The model was trained using the Adam optimizer with learning rate α = 0.001, β1 = 0.9, β2 = 0.999, ε = 1e -07, where α controls the step-size for weight changes on each iteration, β1 and β2 control the decay rate on moving averages of the first and second moment of the estimated gradient, and ε prevents division by zero (see Kingma & Ba, 2014, for further details). The ReLu activation function was used on all units except for the output neurons, which used SoftMax and a linear activation. We trained for a maximum of 150 epochs, using a batch size of 8 image pairs and a step size of 32. Image pairs were shuffled between epochs. Model performance was calculated on each iteration using a categorical cross-entry loss function for each segmentation pathway and by finding the per image root mean squared error (RMSE) for the depth estimation pathway. The total loss for the model was taken as the sum of these measures. An early-stopping condition was specified, where training was stopped and “best performing” weights saved if performance failed to improve for 15 consecutive epochs. Best performance was measured as minimized validation loss. Model weights at each layer of the network were held constant following the completion of these training regimes. 
Binocular image manipulation
To examine the contribution of binocular image signals to model performance, we tested our DNN under three distinct viewing conditions. Following training and validation, the model was presented with test images under standard viewing conditions, identical to the image arrangements used in training, identical images or images swapped between left and right cameras. This type of swapped image presentation is typically referred to as pseudoscopic viewing, after the device developed by Charles Wheatstone (1852). The presentation of identical images removes all binocular disparity and monocular occlusion cues from the input images, while swapped presentation reverses these signals while leaving monocular depth and segmentation cues intact. All image manipulations were accompanied by appropriate adjustments to ground truth data, where these data were tied directly to the presented image(s). Thus, for pseudoscopic viewing, ground truth data was in direct opposition to binocular disparity-defined depth. 
As a further examination of the contribution of binocular image signals, we also trained and tested adapted versions of our network.

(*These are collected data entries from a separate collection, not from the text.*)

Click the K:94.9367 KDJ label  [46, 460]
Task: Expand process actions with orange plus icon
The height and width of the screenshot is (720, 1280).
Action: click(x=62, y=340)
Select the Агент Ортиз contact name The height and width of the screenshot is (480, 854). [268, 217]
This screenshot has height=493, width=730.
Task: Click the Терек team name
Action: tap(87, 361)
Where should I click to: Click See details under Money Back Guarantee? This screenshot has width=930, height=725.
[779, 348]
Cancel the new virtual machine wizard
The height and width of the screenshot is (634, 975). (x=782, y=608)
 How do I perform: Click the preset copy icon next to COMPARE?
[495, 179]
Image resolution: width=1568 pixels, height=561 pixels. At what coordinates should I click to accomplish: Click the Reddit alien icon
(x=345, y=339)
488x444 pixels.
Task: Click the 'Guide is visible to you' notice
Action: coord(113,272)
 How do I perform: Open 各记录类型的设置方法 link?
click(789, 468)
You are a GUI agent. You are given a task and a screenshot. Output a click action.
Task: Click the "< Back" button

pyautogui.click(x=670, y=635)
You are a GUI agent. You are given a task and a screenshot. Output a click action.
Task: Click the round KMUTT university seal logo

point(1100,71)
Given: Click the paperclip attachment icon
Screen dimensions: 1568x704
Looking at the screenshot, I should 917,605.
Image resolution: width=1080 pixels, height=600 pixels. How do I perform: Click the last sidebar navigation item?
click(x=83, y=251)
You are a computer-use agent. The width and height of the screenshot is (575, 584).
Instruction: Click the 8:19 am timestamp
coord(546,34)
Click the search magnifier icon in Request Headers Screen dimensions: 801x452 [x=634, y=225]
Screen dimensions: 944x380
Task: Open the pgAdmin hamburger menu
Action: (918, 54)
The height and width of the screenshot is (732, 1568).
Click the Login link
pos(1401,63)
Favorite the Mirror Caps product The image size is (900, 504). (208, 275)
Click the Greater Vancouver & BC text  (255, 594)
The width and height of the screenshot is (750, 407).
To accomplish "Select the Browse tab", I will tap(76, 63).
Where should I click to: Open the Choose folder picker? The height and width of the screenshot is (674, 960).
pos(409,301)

First, we ran a fully monocular version of our model, based on the U-net architecture (Ronneberger et al., 2015) from which our binocular network is derived. Our U-net architecture focused on segmentation only and used only single images as inputs. There were a total of 3,120,921 parameters in the U-net model, with 3,117,049 trainable parameters and 3,872 nontrainable parameters. The reduction in parameters compared with our binocular network is due to the absence of the depth estimation pathway and the reduction to only a single image input and single segmentation output pathway. The models, and number of equivalent parameters, are identical in all other respects. As a further comparison with the monocular U-net model, we also trained a segmentation only version of our binocular model. This version of our network was trained on binocular images, as with our standard approach, but with learning guided only by the segmentation loss functions. 
In addition to training the monocular U-net model and segmentation only version of our binocular model, we also trained and tested our binocular model with identical inputs only. This variation on our approach allowed for a direct comparison of the effects of binocular image presentation within the same model architecture. Further comparison with the results of the U-net model additionally allowed for an assessment of the benefits of binocular viewing even in the absence of binocular disparity signals, for example, through binocular summation (Baker, Lygo, Meese, & Georgeson, 2018; Blake & Fox, 1973; Blake, Sloane, & Fox, 1981). 
Results
Figure 3 shows example segmentation and depth estimation outputs from the binocular image trained network, alongside ground truth images. Segmentation performance, including object identification, was highly accurate for binocular images, as was the estimation of depth at each image location. Simultaneous segmentation and depth estimates were also produced in near real-time, providing output images in a processing time of 136 ms (∼8 frames on a 60Hz display). Timing estimates were obtained from a machine running the network with a GeForce GTX 1080 GPU. 
Figure 3.
 
Model outputs for an example image (a), provided with comparison to ground truth images for (b) scene segmentation and (c) depth estimation. Outputs, images, and ground truths are shown for the left image only, because this was the basis for all depth calculations.
Figure 3.
 
Model outputs for an example image (a), provided with comparison to ground truth images for (b) scene segmentation and (c) depth estimation. Outputs, images, and ground truths are shown for the left image only, because this was the basis for all depth calculations.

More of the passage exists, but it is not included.